While those local to the area knew of the arrival, a livestream video broadcast across Facebook and YouTube showing the chick hatching on a specially built platform captivated viewers across the globe.
"People are absolutely thrilled and enormously protective," Fran Solly, secretary of the Friends of Osprey conservation group, told the Guardian.
As reported by the Guardian, the eastern osprey is classified as endangered in SA with fewer than 50 breeding pairs, and recent surveys point to a rapid decline in the species population.

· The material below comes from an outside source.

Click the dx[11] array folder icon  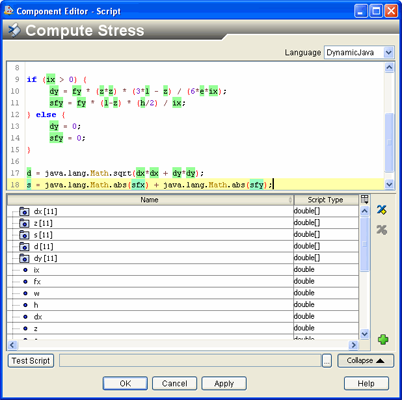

Part of the problem was that the birds didn't have proper places to build nests.
Videos set up to watch the birds further showed that foxes were making their way to the island at low tide — an issue that has also affected the Little Penguin population in another part of the country — and stealing the birds' precious eggs, ABC News Australia reports.
The osprey's struggle caught the attention of David Spiers, SA's State Environment Minister at the time, and he helped form the Osprey Recovery Plan and the artificial platform project, and the Friends of Osprey conservation group came after.
Since then, 14 of the artificial nesting platforms have been installed across the state, which is a costly and challenging job that sometimes had to be done by helicopters, according to ABC News. The efforts have paid off.
"Now, we have a chick on Tumby Island, which is just fantastic news, because it means the platform is working," Solly said.
Artificial nests have been used effectively elsewhere. These giant ones were built off the coast of the United Kingdom by Danish wind farm company Ørsted to help support the populations of kittiwake, a seabird species at risk of extinction that may be impacted by the company's nearby wind farm.
Projects like these are increasingly important as the race to slow our planet's rapid overheating and save species from extinction continues. That said, Solly pointed out that once born, the chicks still face an uphill battle.
"It really is survival of the fittest," she told ABC News, "and that can be really hard to watch, but that's nature so we have to go with it."